Industry Perspective
Make Diversity A Priority At Meetings

By Pegine Echevarria

Can meeting planners be held accountable if an employee feels disenfranchised because he doesn’t see himself reflected in the speakers and presenters meeting planners choose?

Recently, during a meeting of senior level expertise panelists in Diversity and Employment Law, this subject was discussed. Because companies are reaching into ethno markets, global markets and are increasingly communicating at all levels, a clear diversity policy provides tremendous ROI. Research has proven that profits and productivity increase when diversity is a priority.

Diversity Statement
As a meeting planner are you being strategic and aware? Does your company have a diversity statement? Are your superiors rated on their diversity initiative? Are you sure that your conferences and meetings are meeting your company’s diversity policies, goals and incentives?

Employee recruitment, leadership development and consumer marketing are all reflecting this push. How about your meetings? You may be using women-owned and minority suppliers, which is great. However, people talk about what they see, or don’t see, and your choice of presenters can be communicating a different story.

-- Material --
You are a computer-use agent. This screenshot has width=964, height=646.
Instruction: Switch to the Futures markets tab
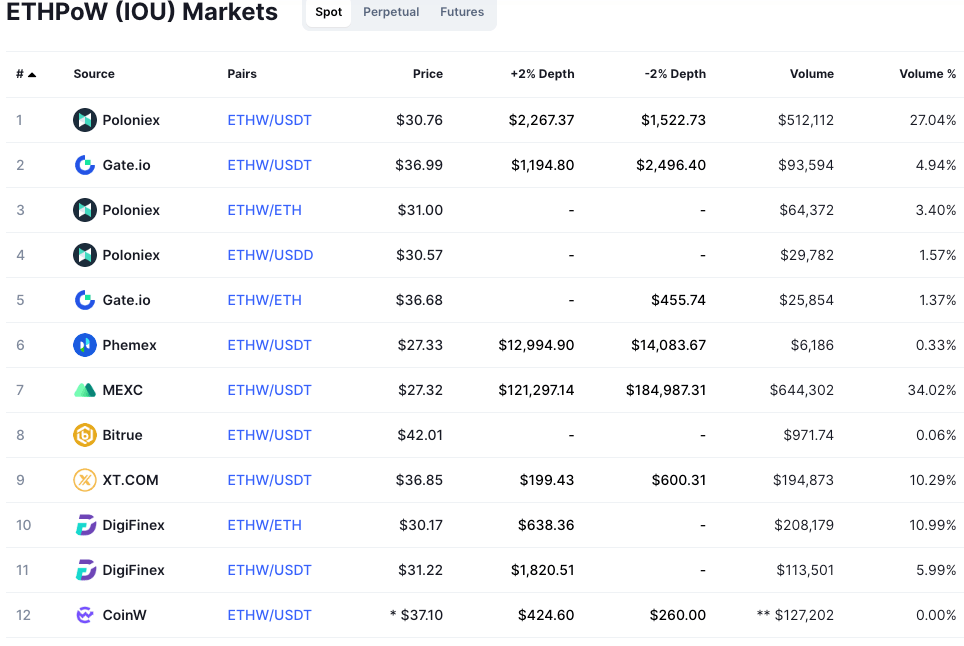coord(462,12)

-- Requests --
a. Transcribe the passage from the article on diversity at meetings starting at "Industry Perspective" and ending at "is a priority.".
b. In the article on diversity at meetings, what has research shown happens when diversity is a priority?
c. Resume the article on diversity at meetings from its last sentence and keep writing.

-- Solved tasks --
a.
Industry Perspective
Make Diversity A Priority At Meetings

By Pegine Echevarria

Can meeting planners be held accountable if an employee feels disenfranchised because he doesn’t see himself reflected in the speakers and presenters meeting planners choose?

Recently, during a meeting of senior level expertise panelists in Diversity and Employment Law, this subject was discussed. Because companies are reaching into ethno markets, global markets and are increasingly communicating at all levels, a clear diversity policy provides tremendous ROI. Research has proven that profits and productivity increase when diversity is a priority.

b. Profits and productivity increase.

c.
Look through your speaker roster for the last few years, ask the HR department to share the demographics of your company’s employees, and ask the sales department for the demographics of clientele and potential customers. Do your speakers reflect your company and clients?

Beware. Even if your presenters’ backgrounds are similar to your internal customers, do they have backgrounds similar to the communities your company serves?

Think. What would a journalist say about your company’s policy based on your speaker roster?

Education is a key component of conferences and meetings. Let’s say your company has a diversity policy and ethno marketing initiative. Your audience members (employees) haven’t been exposed to many different groups. You as a meeting planner can provide that experience. How? You provide the experience by bringing in an African American who is a sales expert, a Hispanic who is leadership expert and an Asian who is a marketing expert and, if you must bring in a diversity expert, bring in a white male who is a diversity expert.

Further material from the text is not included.